» EXERCISE INPUT
"""

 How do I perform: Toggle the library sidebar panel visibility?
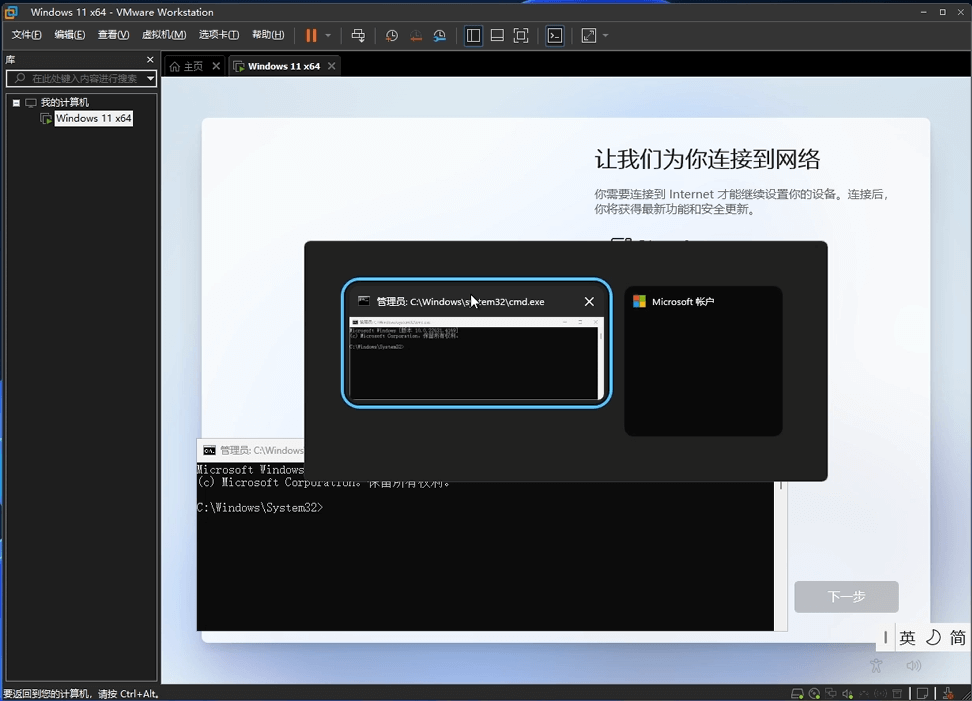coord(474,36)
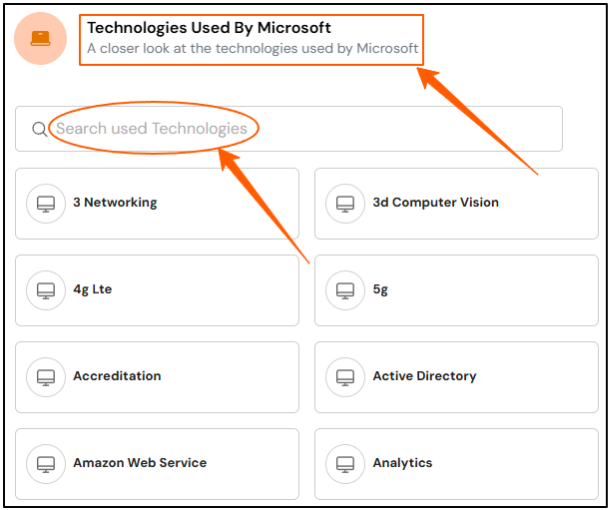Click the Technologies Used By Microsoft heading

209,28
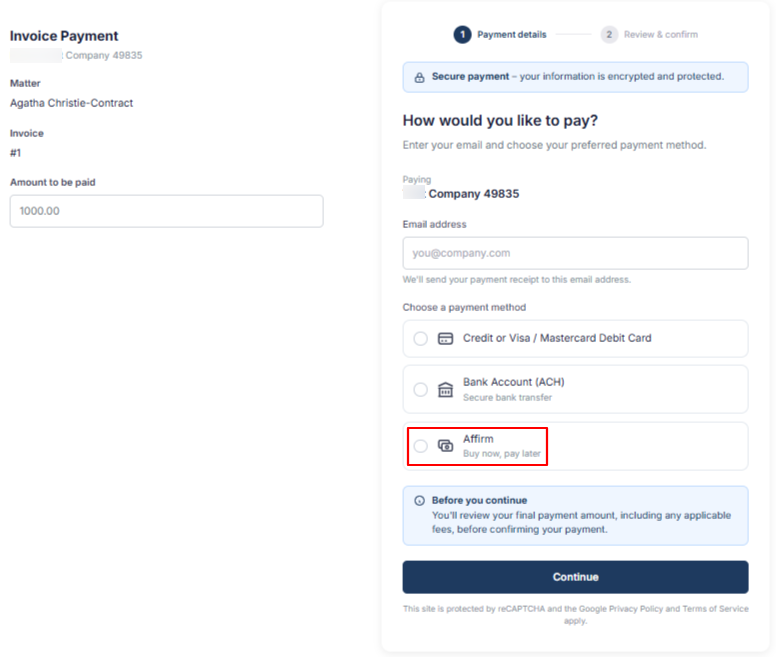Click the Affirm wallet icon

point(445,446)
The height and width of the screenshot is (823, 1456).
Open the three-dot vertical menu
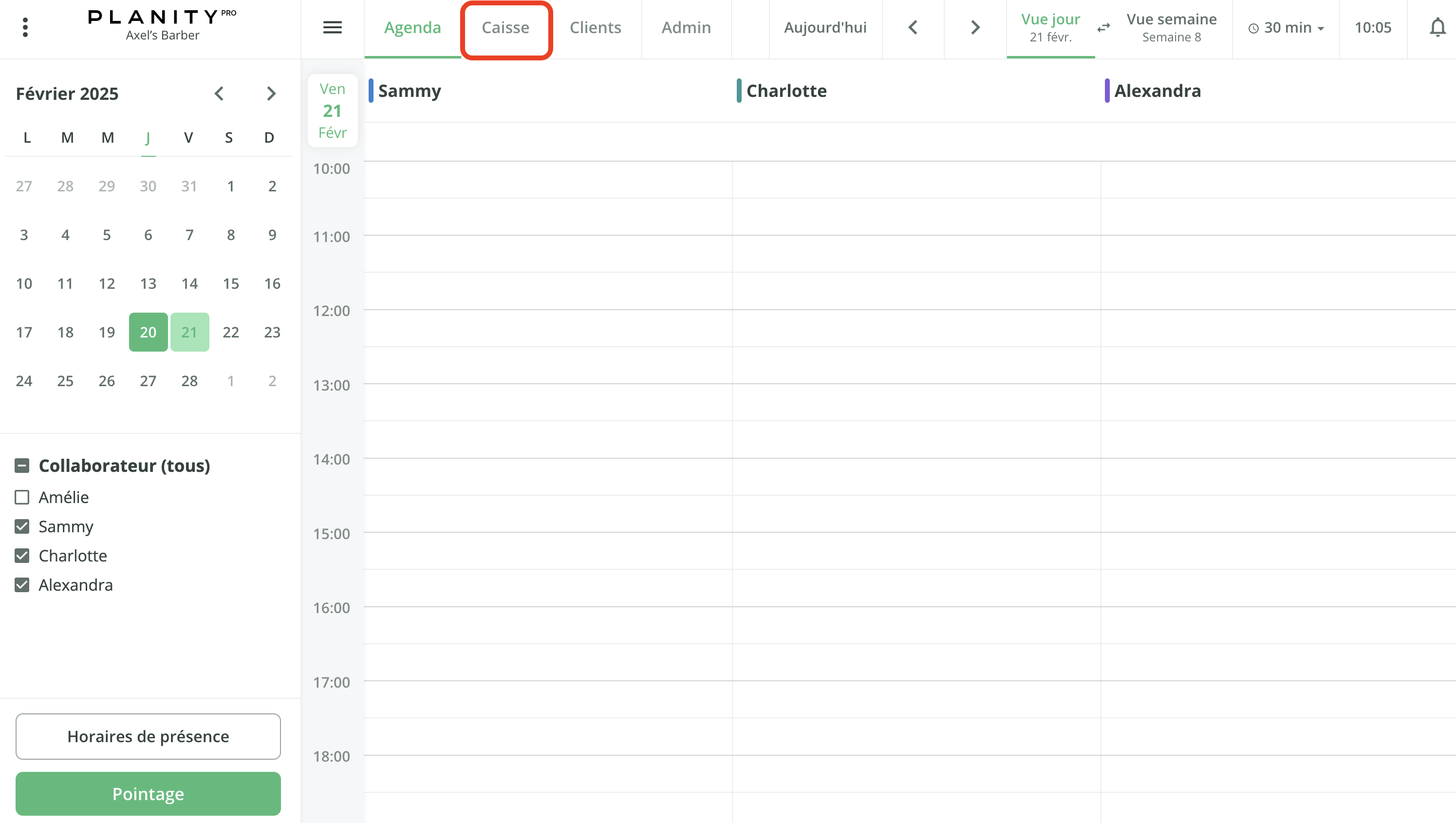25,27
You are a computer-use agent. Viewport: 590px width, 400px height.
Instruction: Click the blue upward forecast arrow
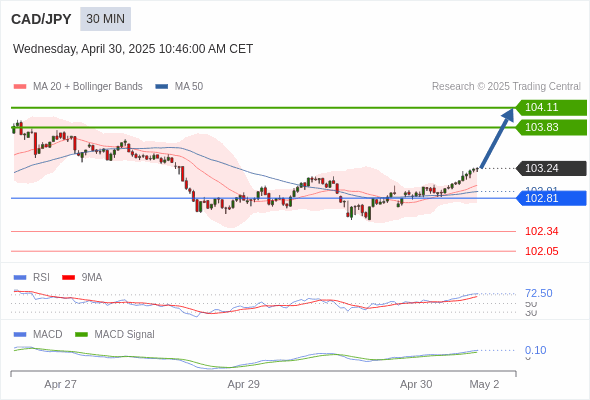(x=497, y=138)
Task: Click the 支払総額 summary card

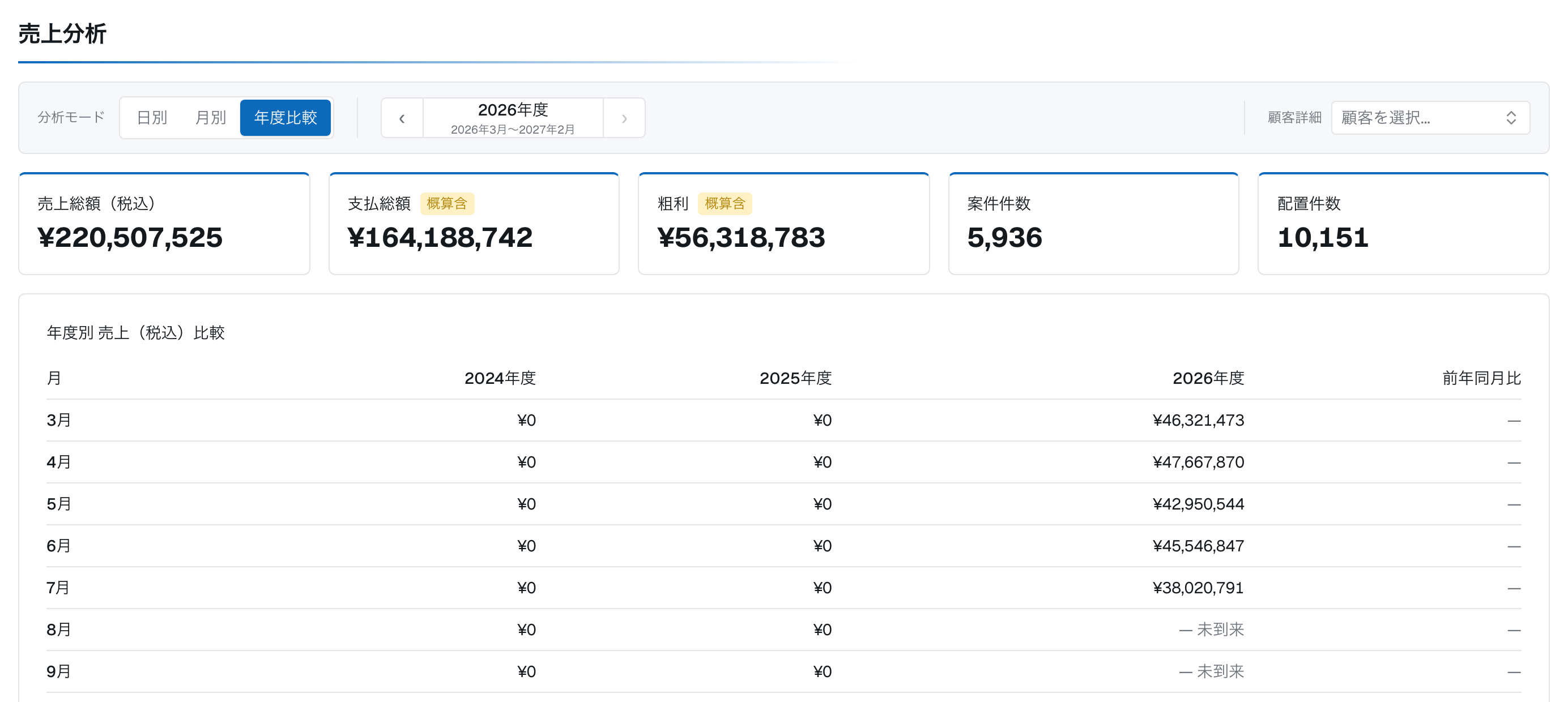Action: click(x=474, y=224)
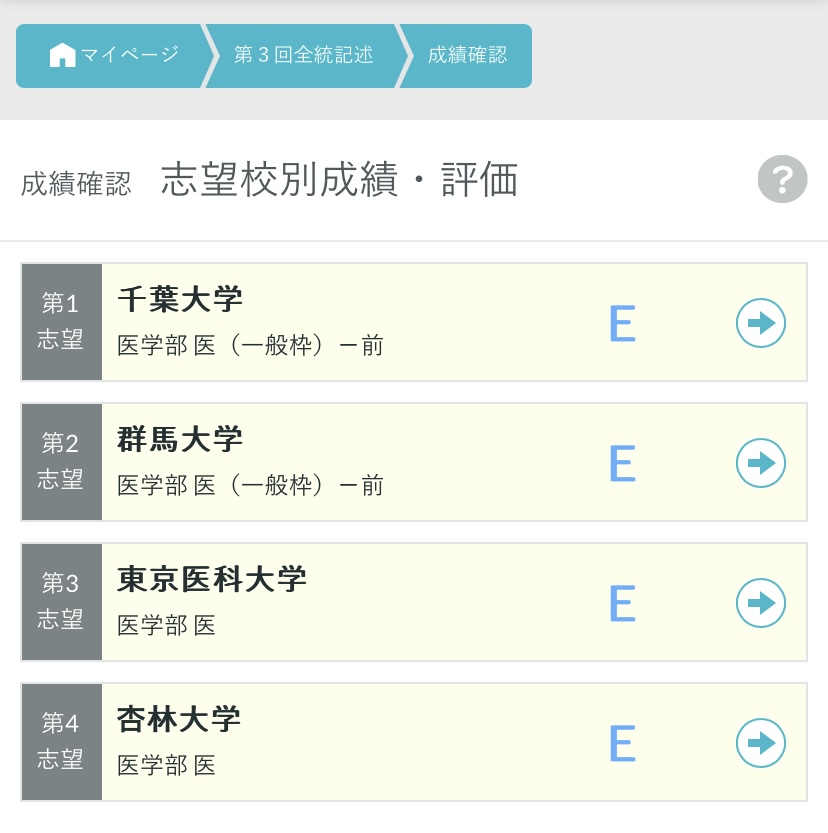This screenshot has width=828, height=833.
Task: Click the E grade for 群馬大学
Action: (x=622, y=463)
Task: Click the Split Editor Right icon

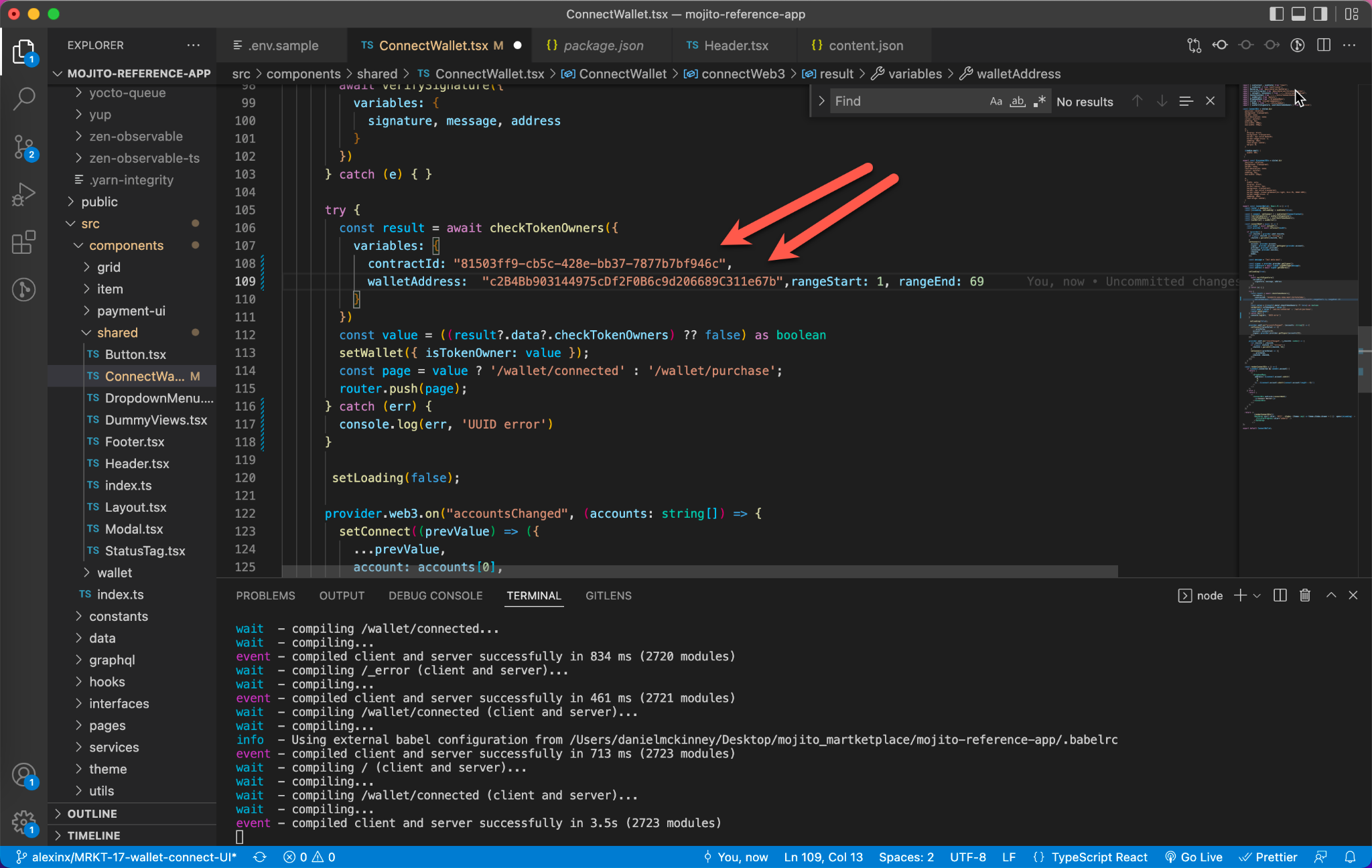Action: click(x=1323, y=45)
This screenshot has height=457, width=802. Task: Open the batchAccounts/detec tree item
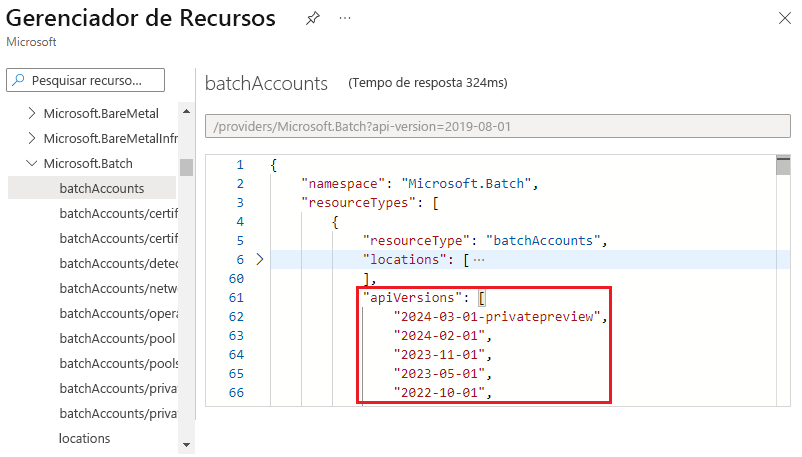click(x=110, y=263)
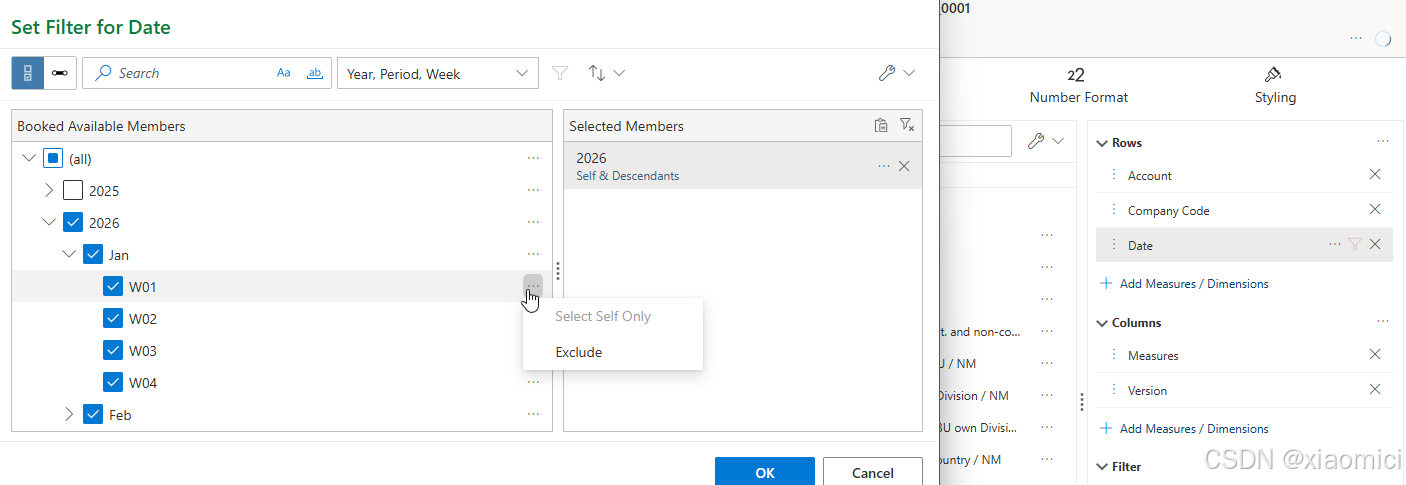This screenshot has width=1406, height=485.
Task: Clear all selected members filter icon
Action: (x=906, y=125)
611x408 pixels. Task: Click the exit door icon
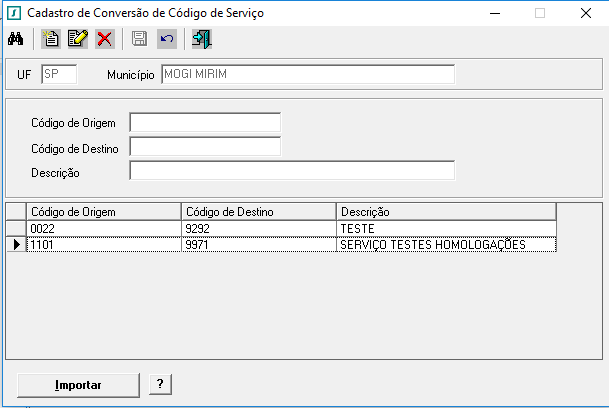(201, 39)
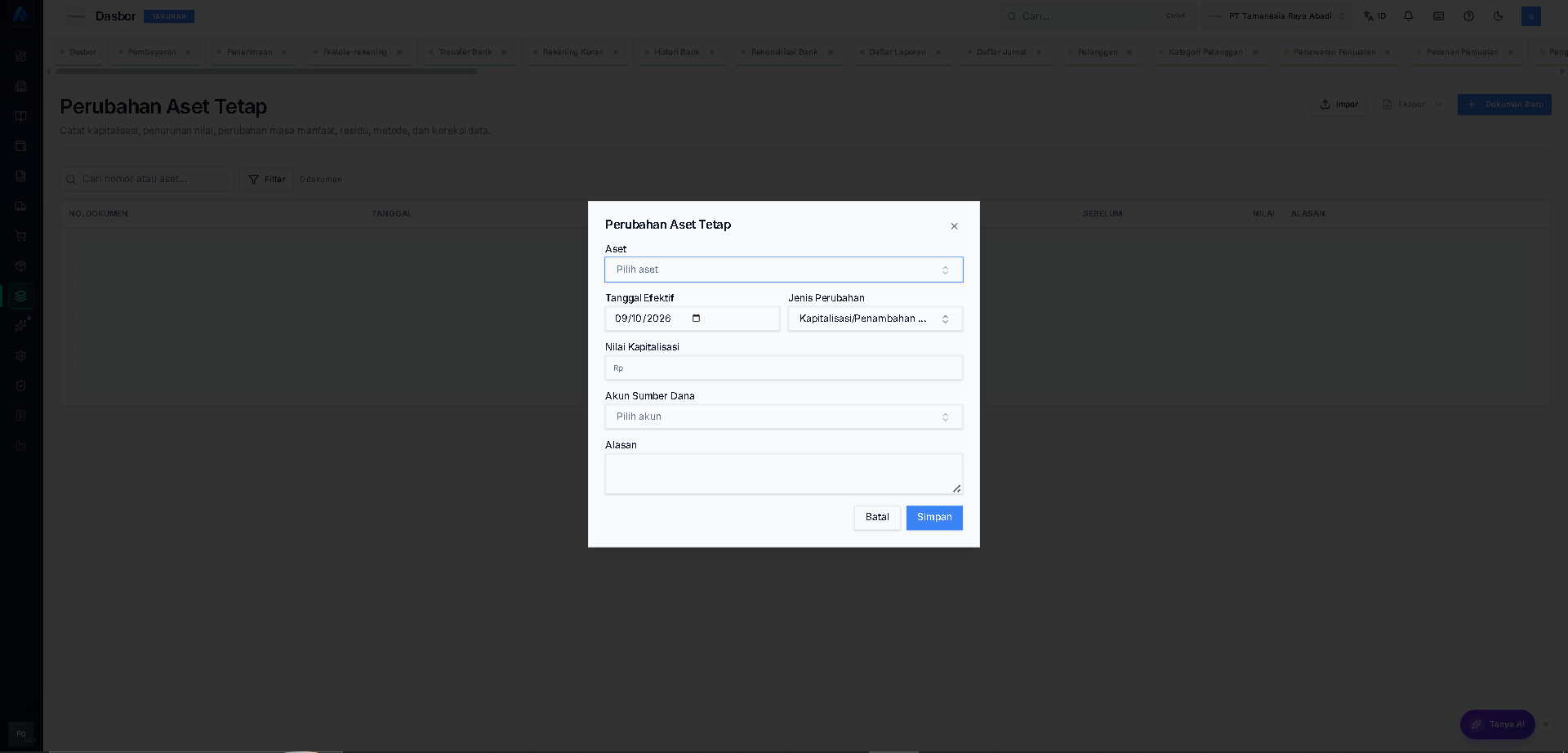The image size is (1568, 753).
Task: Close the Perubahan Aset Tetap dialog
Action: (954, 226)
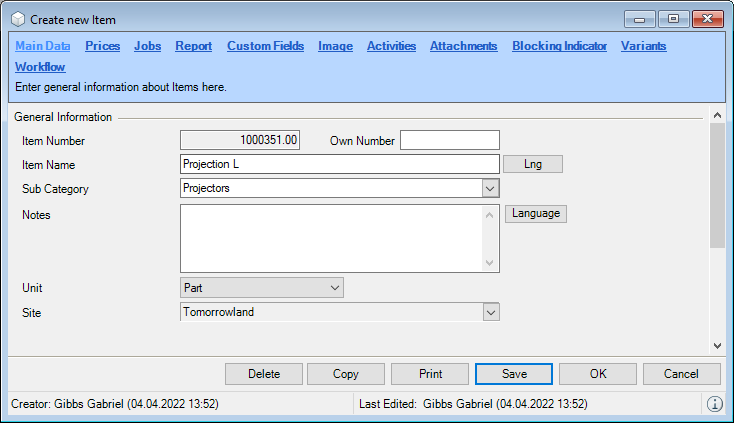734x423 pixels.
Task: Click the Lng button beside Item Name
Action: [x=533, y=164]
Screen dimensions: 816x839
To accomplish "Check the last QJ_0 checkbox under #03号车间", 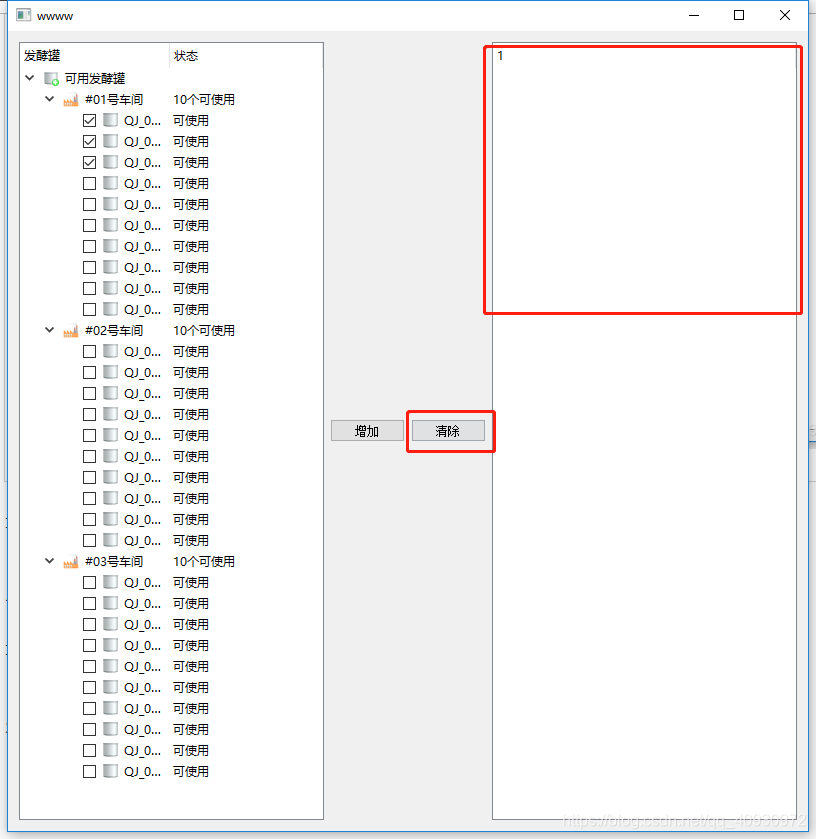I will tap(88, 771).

"""

List each line of the entries above that contains the string "Task".

Task: Click the 支払総額 summary card
Task: Click the E grade for 群馬大学
Task: Click the Split Editor Right icon
This screenshot has height=457, width=802. Task: Open the batchAccounts/detec tree item
Task: Clear all selected members filter icon
611x408 pixels. Task: Click the exit door icon
Task: Close the Perubahan Aset Tetap dialog
Task: Click the Lng button beside Item Name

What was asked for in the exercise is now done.